== What this task involves ==
Could you reproduce, word for word, the part of the records below that opens with the line containing "Given: Close the Settings window" and closes with the line containing "Action: pos(151,143)", including both of those lines?

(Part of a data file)
- - - - - - -

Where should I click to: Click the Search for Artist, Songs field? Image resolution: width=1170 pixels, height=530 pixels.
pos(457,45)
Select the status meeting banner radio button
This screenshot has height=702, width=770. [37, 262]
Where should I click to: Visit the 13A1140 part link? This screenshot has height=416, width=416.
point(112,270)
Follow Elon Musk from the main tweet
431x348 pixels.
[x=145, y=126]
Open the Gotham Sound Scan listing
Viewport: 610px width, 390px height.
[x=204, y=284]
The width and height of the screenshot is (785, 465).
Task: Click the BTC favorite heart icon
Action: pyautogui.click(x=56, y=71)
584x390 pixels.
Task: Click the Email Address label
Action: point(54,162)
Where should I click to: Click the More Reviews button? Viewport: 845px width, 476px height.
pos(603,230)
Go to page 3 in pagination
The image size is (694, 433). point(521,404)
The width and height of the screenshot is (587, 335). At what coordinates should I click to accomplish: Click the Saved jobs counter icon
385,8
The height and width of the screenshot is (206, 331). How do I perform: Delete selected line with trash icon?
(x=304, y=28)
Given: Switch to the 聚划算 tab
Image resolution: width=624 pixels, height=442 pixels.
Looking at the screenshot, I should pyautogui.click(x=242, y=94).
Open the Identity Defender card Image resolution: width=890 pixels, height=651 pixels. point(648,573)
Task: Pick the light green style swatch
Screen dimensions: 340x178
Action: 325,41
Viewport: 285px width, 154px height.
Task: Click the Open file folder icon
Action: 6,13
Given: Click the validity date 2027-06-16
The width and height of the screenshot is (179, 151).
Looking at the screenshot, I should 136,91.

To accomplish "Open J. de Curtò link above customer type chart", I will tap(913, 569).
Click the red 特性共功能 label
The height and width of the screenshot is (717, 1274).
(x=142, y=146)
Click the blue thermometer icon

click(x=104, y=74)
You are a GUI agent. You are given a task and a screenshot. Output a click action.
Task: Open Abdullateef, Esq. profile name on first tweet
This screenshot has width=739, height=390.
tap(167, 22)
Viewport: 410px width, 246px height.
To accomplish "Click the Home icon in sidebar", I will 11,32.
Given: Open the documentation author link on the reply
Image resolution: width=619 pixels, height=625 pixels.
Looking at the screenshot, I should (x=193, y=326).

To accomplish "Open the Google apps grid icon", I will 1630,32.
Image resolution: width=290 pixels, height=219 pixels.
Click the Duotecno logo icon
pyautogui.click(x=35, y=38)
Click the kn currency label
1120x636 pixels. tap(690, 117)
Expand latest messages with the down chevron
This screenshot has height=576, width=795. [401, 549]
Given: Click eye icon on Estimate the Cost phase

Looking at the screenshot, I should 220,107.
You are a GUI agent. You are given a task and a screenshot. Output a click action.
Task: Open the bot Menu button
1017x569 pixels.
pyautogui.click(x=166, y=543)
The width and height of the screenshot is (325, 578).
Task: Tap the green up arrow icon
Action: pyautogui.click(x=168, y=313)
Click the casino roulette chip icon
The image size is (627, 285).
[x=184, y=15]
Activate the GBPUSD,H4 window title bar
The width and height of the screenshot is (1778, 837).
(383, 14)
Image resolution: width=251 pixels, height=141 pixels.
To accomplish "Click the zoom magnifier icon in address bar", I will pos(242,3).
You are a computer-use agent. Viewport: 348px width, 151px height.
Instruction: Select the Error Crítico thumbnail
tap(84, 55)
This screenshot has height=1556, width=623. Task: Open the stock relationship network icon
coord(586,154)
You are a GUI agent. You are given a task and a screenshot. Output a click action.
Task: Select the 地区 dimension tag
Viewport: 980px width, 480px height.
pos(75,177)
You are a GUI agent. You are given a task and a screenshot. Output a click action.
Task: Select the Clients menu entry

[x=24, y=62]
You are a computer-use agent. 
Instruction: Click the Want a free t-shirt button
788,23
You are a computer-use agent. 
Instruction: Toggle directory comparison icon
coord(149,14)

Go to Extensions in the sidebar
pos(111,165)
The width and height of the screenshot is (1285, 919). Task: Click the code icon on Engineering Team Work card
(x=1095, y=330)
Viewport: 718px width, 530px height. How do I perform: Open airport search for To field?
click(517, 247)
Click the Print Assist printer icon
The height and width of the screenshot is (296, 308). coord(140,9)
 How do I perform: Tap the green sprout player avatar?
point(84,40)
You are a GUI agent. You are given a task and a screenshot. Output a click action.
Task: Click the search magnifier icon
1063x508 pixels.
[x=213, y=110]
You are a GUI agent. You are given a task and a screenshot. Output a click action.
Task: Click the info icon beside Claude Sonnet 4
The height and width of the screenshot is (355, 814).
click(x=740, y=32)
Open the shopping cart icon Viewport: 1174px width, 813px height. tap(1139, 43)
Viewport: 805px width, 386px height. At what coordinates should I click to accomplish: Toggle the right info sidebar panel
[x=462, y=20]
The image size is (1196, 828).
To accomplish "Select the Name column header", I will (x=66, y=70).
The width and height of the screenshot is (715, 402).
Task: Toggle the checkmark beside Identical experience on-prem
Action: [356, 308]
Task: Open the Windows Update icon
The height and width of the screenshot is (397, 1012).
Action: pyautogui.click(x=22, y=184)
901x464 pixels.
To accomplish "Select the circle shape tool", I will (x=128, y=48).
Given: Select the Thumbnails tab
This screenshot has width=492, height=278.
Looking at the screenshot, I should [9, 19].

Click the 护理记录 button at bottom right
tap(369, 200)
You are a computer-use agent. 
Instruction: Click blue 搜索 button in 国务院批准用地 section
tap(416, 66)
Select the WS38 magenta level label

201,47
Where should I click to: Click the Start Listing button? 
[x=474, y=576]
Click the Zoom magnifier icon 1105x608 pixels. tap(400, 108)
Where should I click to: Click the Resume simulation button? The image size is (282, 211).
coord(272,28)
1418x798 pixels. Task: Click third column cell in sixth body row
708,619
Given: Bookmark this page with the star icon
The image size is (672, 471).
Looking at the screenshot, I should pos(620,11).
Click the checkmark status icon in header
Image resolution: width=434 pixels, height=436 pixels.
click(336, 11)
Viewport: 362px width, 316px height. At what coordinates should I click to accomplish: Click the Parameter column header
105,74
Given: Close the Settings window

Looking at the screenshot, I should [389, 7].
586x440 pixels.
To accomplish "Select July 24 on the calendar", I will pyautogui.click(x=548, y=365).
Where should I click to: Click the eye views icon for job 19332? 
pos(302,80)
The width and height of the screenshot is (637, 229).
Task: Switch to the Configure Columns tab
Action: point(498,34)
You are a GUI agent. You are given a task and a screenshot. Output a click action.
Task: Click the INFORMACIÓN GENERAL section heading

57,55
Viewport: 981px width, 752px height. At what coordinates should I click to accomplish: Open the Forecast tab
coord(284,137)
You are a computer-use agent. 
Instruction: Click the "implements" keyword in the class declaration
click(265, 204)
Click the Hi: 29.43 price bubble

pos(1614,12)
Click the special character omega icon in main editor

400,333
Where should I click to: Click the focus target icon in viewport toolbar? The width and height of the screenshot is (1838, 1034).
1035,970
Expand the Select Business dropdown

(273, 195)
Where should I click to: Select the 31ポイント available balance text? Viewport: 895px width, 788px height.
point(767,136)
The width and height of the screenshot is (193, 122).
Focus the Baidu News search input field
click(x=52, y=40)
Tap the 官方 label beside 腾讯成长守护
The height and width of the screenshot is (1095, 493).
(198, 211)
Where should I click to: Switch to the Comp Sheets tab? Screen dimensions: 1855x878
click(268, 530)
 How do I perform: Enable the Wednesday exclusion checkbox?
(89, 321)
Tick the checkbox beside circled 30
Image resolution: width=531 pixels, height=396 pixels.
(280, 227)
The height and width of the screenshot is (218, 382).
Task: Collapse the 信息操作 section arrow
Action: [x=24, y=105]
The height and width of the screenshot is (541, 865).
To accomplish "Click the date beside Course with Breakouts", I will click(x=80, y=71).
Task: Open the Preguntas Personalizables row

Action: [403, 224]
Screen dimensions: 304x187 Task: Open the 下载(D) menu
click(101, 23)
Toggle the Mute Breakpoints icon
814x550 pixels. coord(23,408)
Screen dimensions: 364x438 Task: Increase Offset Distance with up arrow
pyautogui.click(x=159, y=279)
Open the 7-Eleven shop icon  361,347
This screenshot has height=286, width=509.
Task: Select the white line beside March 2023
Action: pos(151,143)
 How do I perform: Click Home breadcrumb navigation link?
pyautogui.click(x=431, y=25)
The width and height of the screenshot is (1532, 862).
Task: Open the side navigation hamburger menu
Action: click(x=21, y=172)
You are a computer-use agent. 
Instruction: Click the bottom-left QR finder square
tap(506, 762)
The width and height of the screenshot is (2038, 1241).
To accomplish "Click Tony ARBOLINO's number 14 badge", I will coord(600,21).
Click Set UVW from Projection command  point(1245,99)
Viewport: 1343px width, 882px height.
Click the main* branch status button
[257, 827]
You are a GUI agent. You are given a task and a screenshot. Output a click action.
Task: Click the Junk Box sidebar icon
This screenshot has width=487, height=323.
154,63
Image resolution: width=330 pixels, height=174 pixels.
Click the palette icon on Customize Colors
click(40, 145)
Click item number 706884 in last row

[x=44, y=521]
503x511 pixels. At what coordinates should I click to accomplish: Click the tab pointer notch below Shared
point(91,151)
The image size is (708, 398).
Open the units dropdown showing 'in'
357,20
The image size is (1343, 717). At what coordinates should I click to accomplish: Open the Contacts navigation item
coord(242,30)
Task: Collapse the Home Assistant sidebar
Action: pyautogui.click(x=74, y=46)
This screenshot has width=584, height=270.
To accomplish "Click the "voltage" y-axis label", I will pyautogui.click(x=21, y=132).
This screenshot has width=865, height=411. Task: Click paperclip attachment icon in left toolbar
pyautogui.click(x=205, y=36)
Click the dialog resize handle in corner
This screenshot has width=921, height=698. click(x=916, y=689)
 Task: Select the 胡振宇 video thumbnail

- - - - - - -

== Full solution ==
Given: Close the Settings window

Looking at the screenshot, I should [389, 7].
586x440 pixels.
To accomplish "Select July 24 on the calendar", I will pyautogui.click(x=548, y=365).
Where should I click to: Click the eye views icon for job 19332? 
pos(302,80)
The width and height of the screenshot is (637, 229).
Task: Switch to the Configure Columns tab
Action: point(498,34)
You are a GUI agent. You are given a task and a screenshot. Output a click action.
Task: Click the INFORMACIÓN GENERAL section heading

57,55
Viewport: 981px width, 752px height. At what coordinates should I click to accomplish: Open the Forecast tab
coord(284,137)
You are a computer-use agent. 
Instruction: Click the "implements" keyword in the class declaration
click(265, 204)
Click the Hi: 29.43 price bubble

pos(1614,12)
Click the special character omega icon in main editor

400,333
Where should I click to: Click the focus target icon in viewport toolbar? The width and height of the screenshot is (1838, 1034).
1035,970
Expand the Select Business dropdown

(273, 195)
Where should I click to: Select the 31ポイント available balance text? Viewport: 895px width, 788px height.
point(767,136)
The width and height of the screenshot is (193, 122).
Focus the Baidu News search input field
click(x=52, y=40)
Tap the 官方 label beside 腾讯成长守护
The height and width of the screenshot is (1095, 493).
(198, 211)
Where should I click to: Switch to the Comp Sheets tab? Screen dimensions: 1855x878
click(268, 530)
 How do I perform: Enable the Wednesday exclusion checkbox?
(89, 321)
Tick the checkbox beside circled 30
Image resolution: width=531 pixels, height=396 pixels.
(280, 227)
The height and width of the screenshot is (218, 382).
Task: Collapse the 信息操作 section arrow
Action: [x=24, y=105]
The height and width of the screenshot is (541, 865).
To accomplish "Click the date beside Course with Breakouts", I will click(x=80, y=71).
Task: Open the Preguntas Personalizables row

Action: [403, 224]
Screen dimensions: 304x187 Task: Open the 下载(D) menu
click(101, 23)
Toggle the Mute Breakpoints icon
814x550 pixels. coord(23,408)
Screen dimensions: 364x438 Task: Increase Offset Distance with up arrow
pyautogui.click(x=159, y=279)
Open the 7-Eleven shop icon  361,347
This screenshot has height=286, width=509.
Task: Select the white line beside March 2023
Action: pos(151,143)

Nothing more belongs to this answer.